Environmental contaminants have been reported to function as hormone mimics in various wildlife species. To investigate a potential mechanism for the interaction of contaminants with the endocrine system, we evaluated the cellular bioavailability of numerous chemicals. Hormone binding proteins from oviductal cytosol of the American alligator (Alligator mississippiensis) and yellow-bellied turtle (Trachemys scripta) were used in competitive binding assays with [3H] 17 beta-estradiol. Most of the environmental contaminants, and the potent, synthetic estrogen diethylstilbestrol (DES), did not interact with the cytosolic binding proteins.
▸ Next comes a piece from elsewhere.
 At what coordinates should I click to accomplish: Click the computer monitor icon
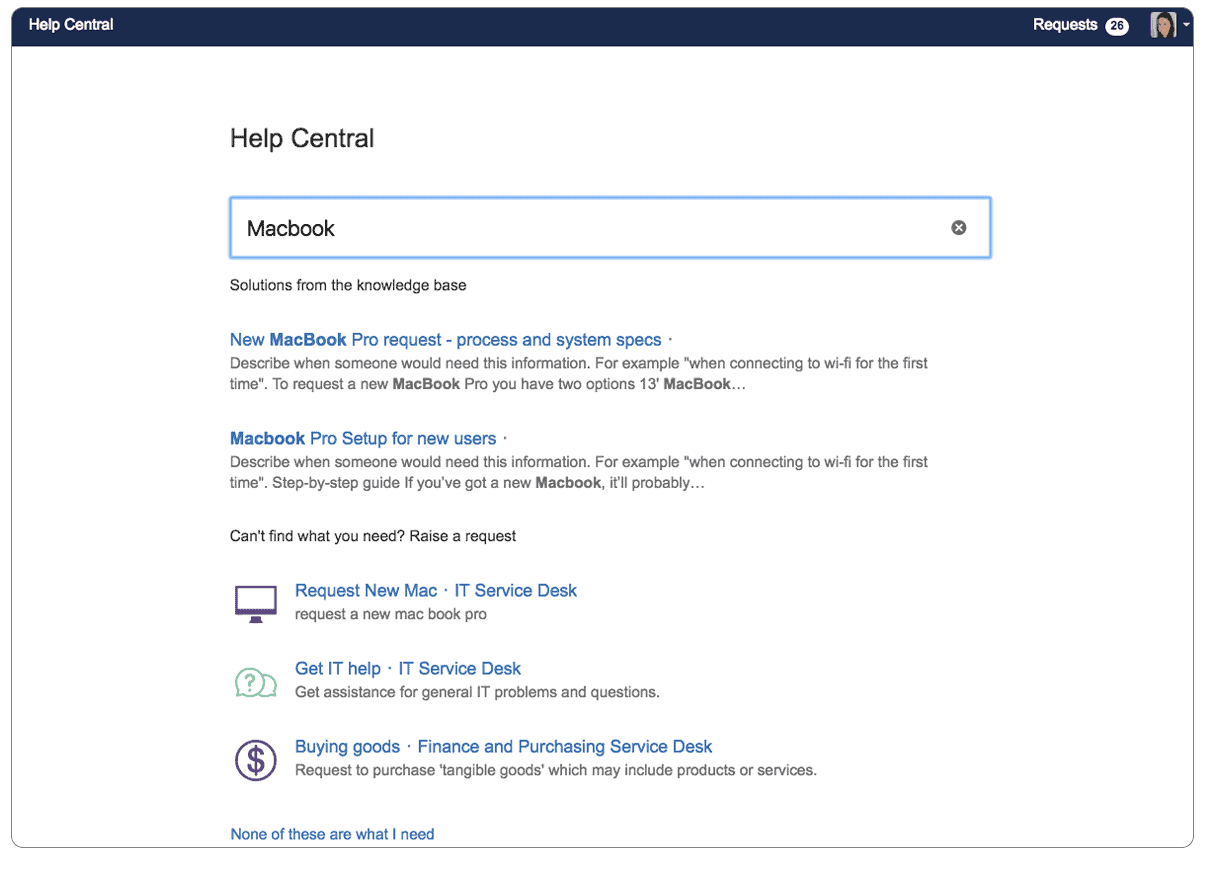pyautogui.click(x=255, y=603)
Among the compounds tested, o,p'-DDT and toxaphene exhibited the greatest affinity for the binding proteins. The functional consequence of the apparent lack of interaction of most contaminants with binding proteins was studied in a strain of yeast containing the human estrogen receptor (YES assay). The activation of YES with estradiol was reduced 30% in the presence of a physiological concentration (0.01 mg/mL) of human sex hormone binding globulin (SHBG), a hormone binding protein found in the blood. In contrast, the activity of DES was not inhibited by 0.01 mg/mL SHBG. Interestingly, ethinyl estradiol, a major component of contraceptives, did not appear to appreciably interact with SHBG in the YES system. Together, these data suggest that cytosolic and circulating binding proteins bind many environmental contaminants with much less affinity than native steroids. Therefore, such contaminants may be more hormonally active than previously hypothesized.